TEXT SECTION:
The XX Factor

Should You Teach Your Kids To Drink?

Can you teach a kid to be a “responsible” drinker? If you want documentary evidence, we’re never really going to know. Two health reporters in the WSJ lay out the results of studies on parents’ role in underage drinking and, unsurprisingly,  they’re inconclusive. Teens at a party drinking alcohol supplied by parents were more likely to binge drink and twice as likely to be regular drinkers. But teens who drank along with their parents were less likely to either binge or drink regularly. Then again, teens in the European countries that parents who drink with their teens often reference as having a healthier attitude toward alcohol (like Italy and France, where there is no drinking age, or the U.K., where it’s lower) are actually more likely to binge drink.

PROBLEMS AND TASKS:
1 – According to the article on teaching kids to drink, how much more likely to be regular drinkers were teens who drank parent-supplied alcohol at a party?
2 – Retype the stretch of the article on teaching kids to drink from "The XX Factor" through "to binge drink.".

SUPPLIED INFORMATION:
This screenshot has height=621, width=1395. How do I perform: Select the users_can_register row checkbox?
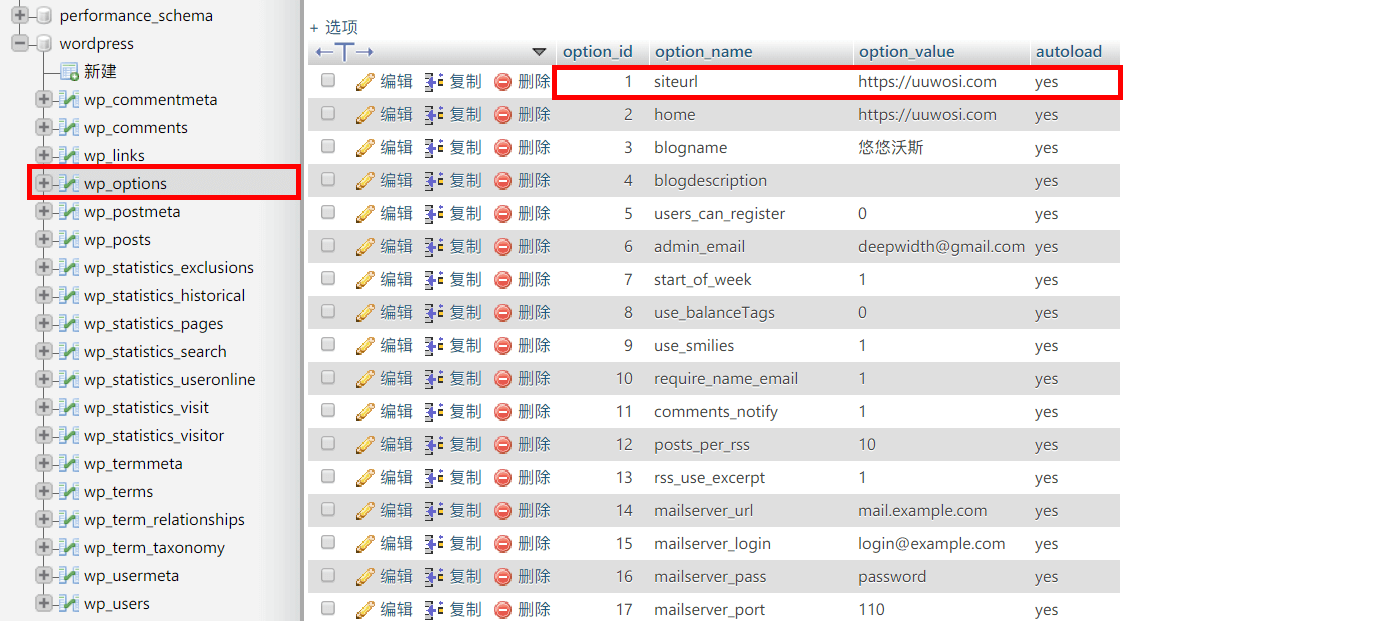328,213
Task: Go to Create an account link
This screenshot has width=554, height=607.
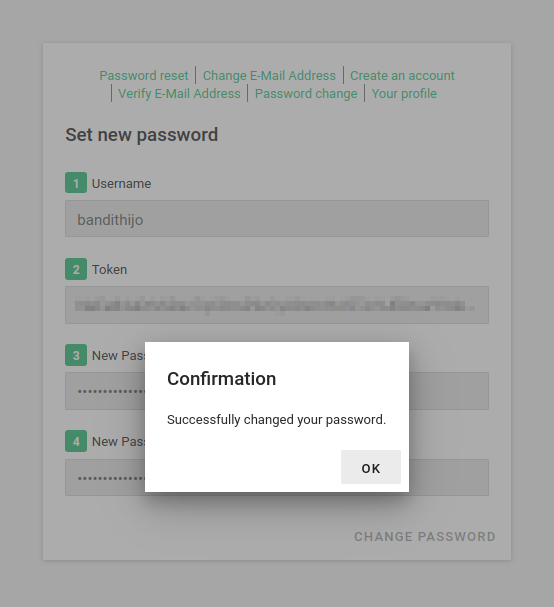Action: pyautogui.click(x=402, y=75)
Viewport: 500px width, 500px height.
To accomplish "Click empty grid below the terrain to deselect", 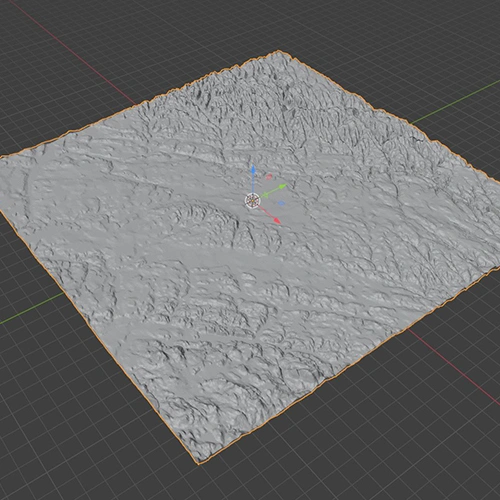I will 333,450.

TASK SOLUTIONS:
1 – Twice as likely.

2 –
The XX Factor

Should You Teach Your Kids To Drink?

Can you teach a kid to be a “responsible” drinker? If you want documentary evidence, we’re never really going to know. Two health reporters in the WSJ lay out the results of studies on parents’ role in underage drinking and, unsurprisingly,  they’re inconclusive. Teens at a party drinking alcohol supplied by parents were more likely to binge drink and twice as likely to be regular drinkers. But teens who drank along with their parents were less likely to either binge or drink regularly. Then again, teens in the European countries that parents who drink with their teens often reference as having a healthier attitude toward alcohol (like Italy and France, where there is no drinking age, or the U.K., where it’s lower) are actually more likely to binge drink.